Chui speculated that some organizations might end up expecting workers to produce even more in the same number of days.
Frey said one hurdle for the four-day-workweek movement in the US is that Americans might not actually want to work less.
He pointed to the famous economist John Maynard Keynes' prediction in 1930 that massive productivity gains would eventually lead to a 15-hour workweek. Frey said a reason this hasn't come to pass is that many people "simply prefer more income to leisure" and would prefer to work longer hours if doing that would provide a path to a higher income.
Frey argued that another thing that could stall the push for a four-day workweek is the work culture in the US, where workers generally have been found to work more and be more productive than their European counterparts, and where many people highly value hard work.

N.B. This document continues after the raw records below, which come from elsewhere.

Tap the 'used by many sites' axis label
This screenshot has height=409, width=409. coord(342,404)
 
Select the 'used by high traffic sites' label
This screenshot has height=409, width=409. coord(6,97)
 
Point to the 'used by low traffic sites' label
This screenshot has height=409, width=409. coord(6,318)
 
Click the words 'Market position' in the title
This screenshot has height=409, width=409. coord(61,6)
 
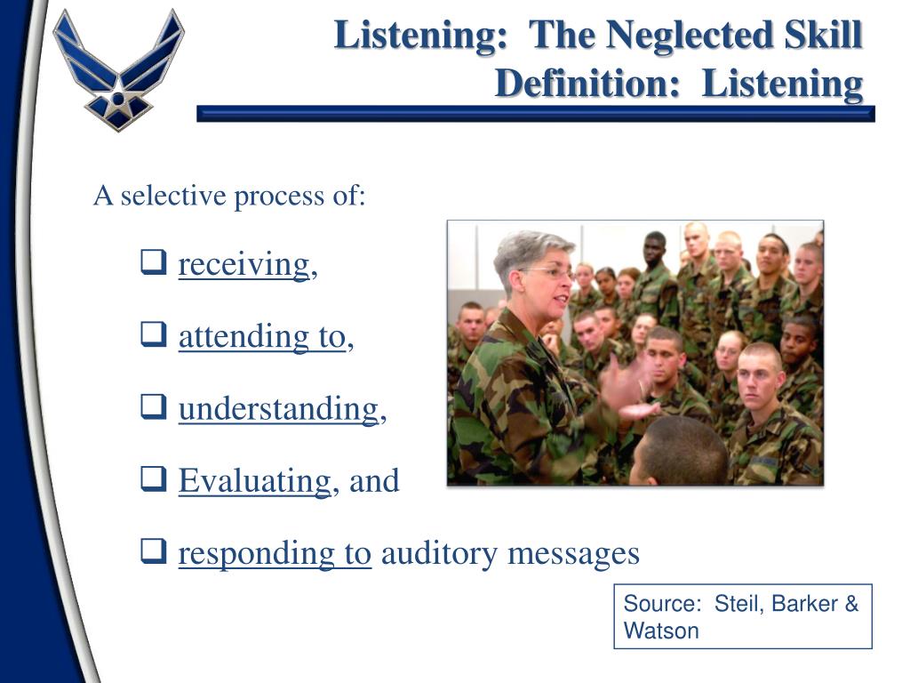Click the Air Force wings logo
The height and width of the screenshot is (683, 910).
point(118,70)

"Yes, ChatGPT might make a four-day workweek more feasible in principle," Frey said. "But there is nothing to suggest that higher productivity will translate into much shorter workweeks unless workers' preferences or institutions change."
The labor shortage and remote work could propel the 4-day workweek
Some companies that have struggled to fill open jobs — there were over 10 million in the US in January — have raised pay and offered other perks to attract workers. In the years ahead, Takano said, a four-day workweek could be another way for businesses to attract talent.
He added that something "transformational" happened during the pandemic as people experienced the flexibility that remote work provided.
The Stanford researcher Nick Bloom has found that the share of US full-time work being done from home, which peaked at roughly 60% in 2020, fell to roughly 27% in March. But Netzer argued that the "experiment" of remote work may make businesses more comfortable exploring different working models, like a four-day workweek.
"What happens if a business just drops one of the days in which it's hybrid and you don't work that day?" he said. "You're already halfway there in that sense."